New research on European attitudes presented at City University London
- In spite of recession, no increase in number of Europeans finding it difficult to live off their household income
- UK rated 10th for well being, ahead of Germany, France and Spain (Denmark at number 1)
- Age discrimination seen as more serious within UK than other European countries and more likely to be experienced than discrimination on the basis of sex or ethnicity
- Citizens of Finland and Switzerland speak the most positively about their police force, but UK citizens more positive about police than those in France and Belgium
New insights into attitudes towards aging and ageism, trust and justice systems, wellbeing and work and the recession across Europe were revealed at an ESRC Festive of Social Science 2011 event hosted at City University London on Monday 31st October 2010.
Drawing on data from the European Social Survey (ESS), a biennial multi-country survey covering more than 30 nations and jointly funded by the European Commission, the European Science Foundation and academic funding bodies in each participating country, the event focused on comparing the attitudes and experiences of UK respondents with its European neighbours.
Hosted by the lead co-ordinator of the survey, the Centre for Comparative Social Surveys at City University London, the event was chaired by Mark Easton, Home Editor at the BBC, and included presentations from Professor Dominic Abrams, University of Kent (Ageing and Ageism), Professor Felicia Huppert, University of Cambridge (Well-being), Dr Jonathan Jackson, LSE, and Professor Mike Hough, Birkbeck, University of London (Trust and Justice Systems) and Dr Martina Dieckhoff, WZB (Work-family life).
Insights presented included:
Ageing and Ageism
- Across all countries surveyed, 44% of the respondents, and a much higher proportion in the UK (64%), regard age discrimination to be a serious or very serious issue.
- In all countries, more respondents reported experiencing age discrimination than sex or ethnic discrimination. For example, 35%, 25% and 17% of all respondents reported unfair treatment based on age, sex, and ethnicity respectively.
- The problem is most acute in the Czech Republic, Slovakia and Russia and least acute in Portugal, Cyprus and Denmark.
- In all countries, and especially the UK, age discrimination was experienced more often as being shown a lack of respect or being ignored (42% experienced this in the UK) than as direct insults or abuse (23% in the UK).

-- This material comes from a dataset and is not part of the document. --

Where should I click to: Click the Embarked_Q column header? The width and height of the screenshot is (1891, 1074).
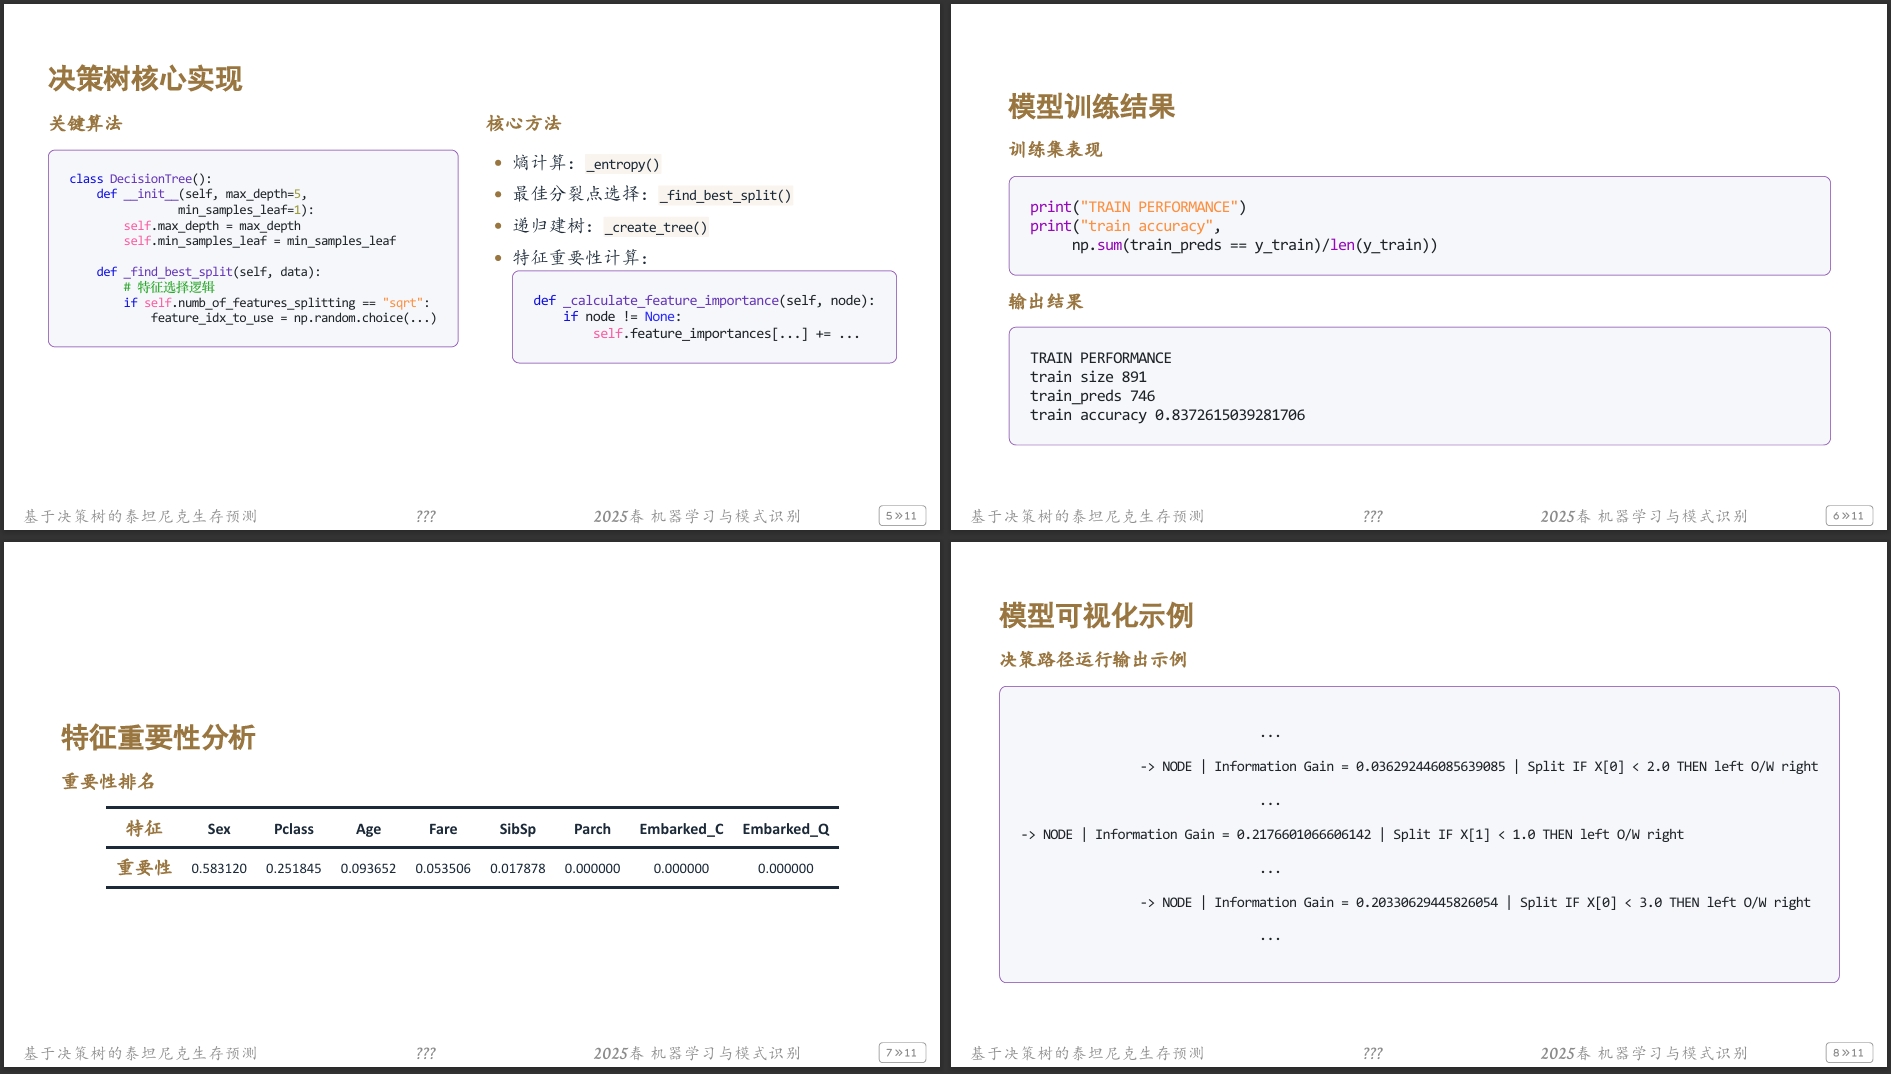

- Half of respondents across the European Social Survey and in the UK reported being very or extremely worried that employers will show preference to those in their 20s, and such concerns are most common in Finland (68%) and least common in Norway (29%).
Trust and Justice Systems
- Over 70% of the UK public think that the police do a good job
- However, several European countries in the sample show higher ratings, including Switzerland, Finland, Germany and the four Nordic countries.

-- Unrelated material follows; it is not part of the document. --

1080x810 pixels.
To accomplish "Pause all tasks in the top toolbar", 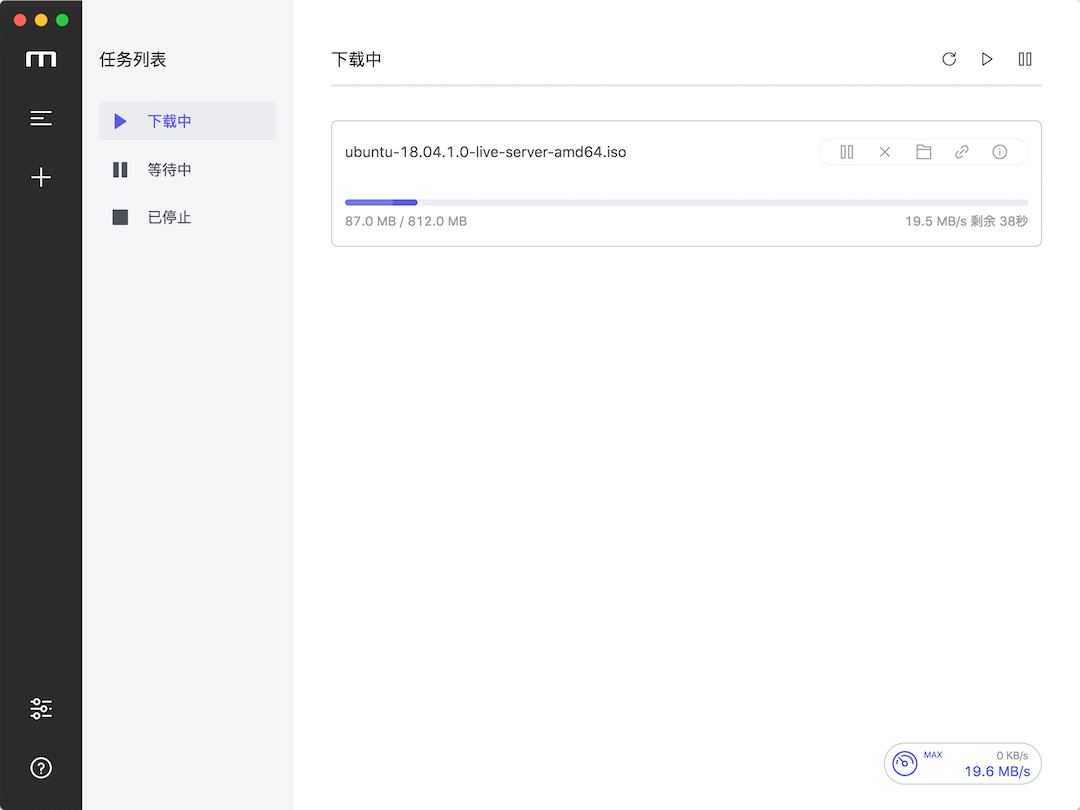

- Ratings tend to be lower in Eastern European countries, but also in Belgium, the Netherlands and Portugal.
- Using a multi-component definition of wellbeing, Denmark was identified as the country with the best wellbeing (40%), followed by Switzerland (30%).
- The UK rated number 10 in a ranked list of country-by-country well-being, ahead of Germany, France and Spain.

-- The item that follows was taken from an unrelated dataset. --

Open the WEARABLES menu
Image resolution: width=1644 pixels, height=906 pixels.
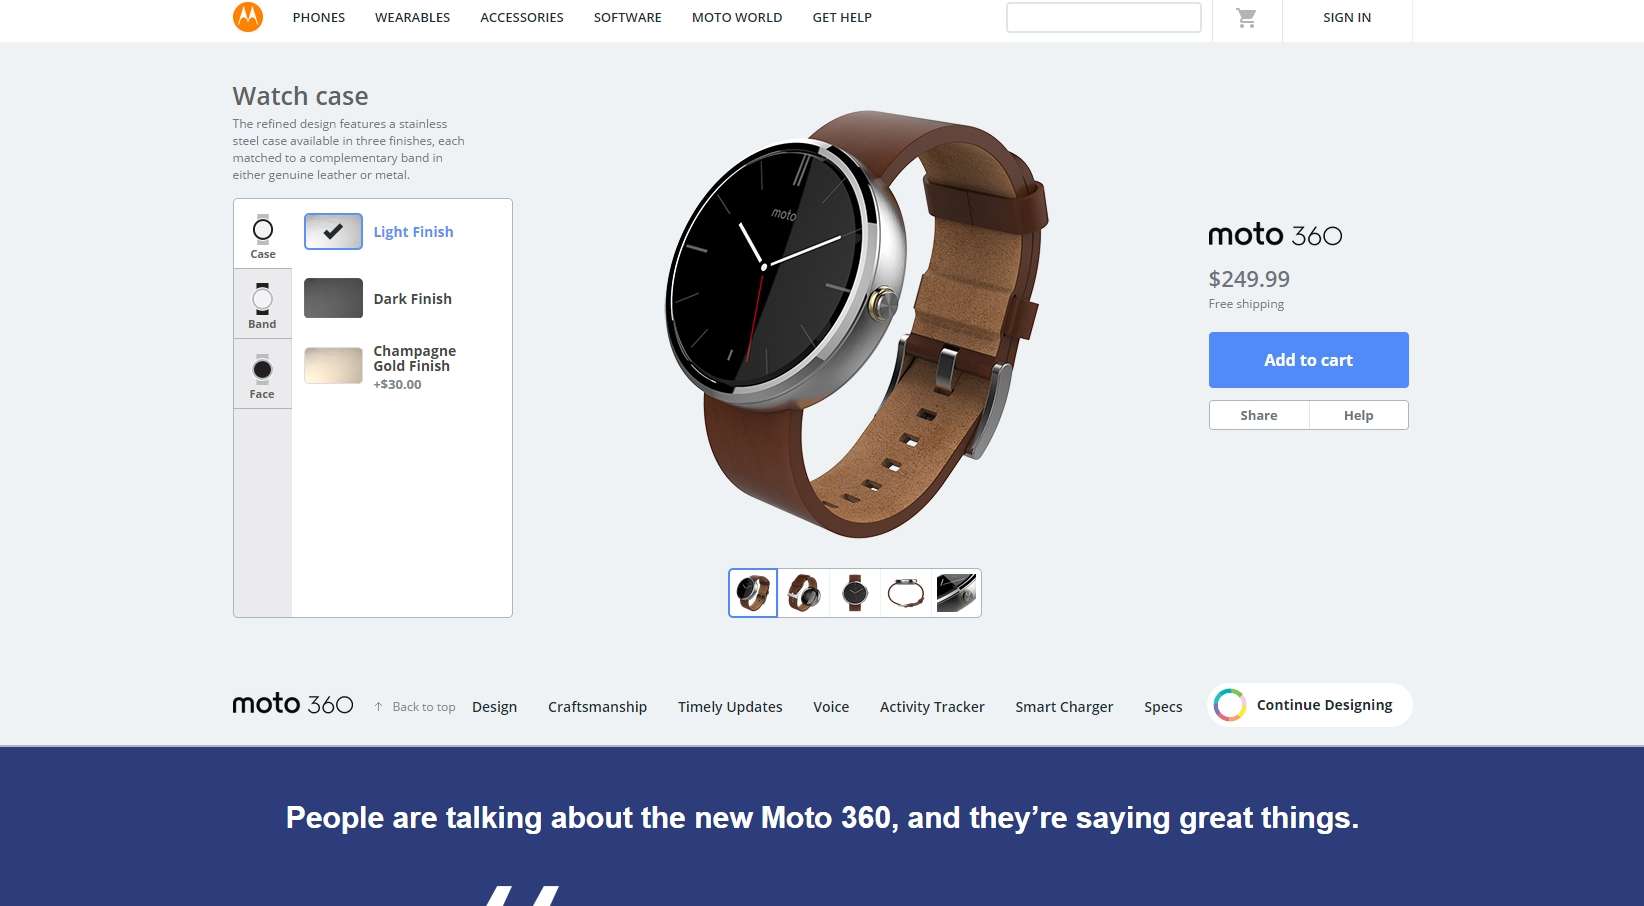413,18
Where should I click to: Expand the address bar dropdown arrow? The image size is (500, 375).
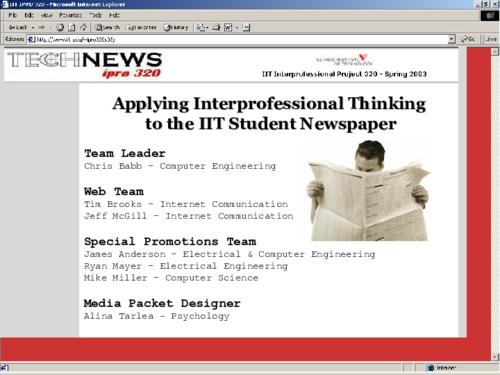pos(451,39)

- The countries with the lowest reported levels of well-being included Slovakia, the Russian Federation and Portugal.
The recession in Europe
- A sizable proportion of respondents in all countries said they had had to manage on a lower income at some time between 2007 - 2010; this ranged from around 40% of those in Denmark to over 70% of those in the UK, Finland and France, and over 80% in Estonia.
- Between 31% and 73% of respondents said they had cut back on holidays or new household equipment at some time between 2007 and 2010 including as many of 64% of those in the UK.
- A substantial portion of all respondents, including six in ten of UK and French respondents, said they had to draw on their savings or get into debt to cover everyday living expenses.
- However, when comparing 2004 data with 2010, the surprising suggestion is that there has been no increase in people finding it "difficult" or "very difficult" to live on their present household income.
Professor Roger Jowell, Director of the Centre for Comparative Social Surveys at City University London, said that the event was important in highlighting some of the trends that are occurring across Europe:
"The European Social Survey is designed to offer everyone free and immediate access to data that can be used for a range of purposes, including academic research and analysis. While it is always interesting to look at the results, given the recent economic recession across Europe, as well as events like the recent austerity measure protests and against the backdrop of an aging population, it was particularly interesting to take an in-depth look at this year's results and note some of the surprises."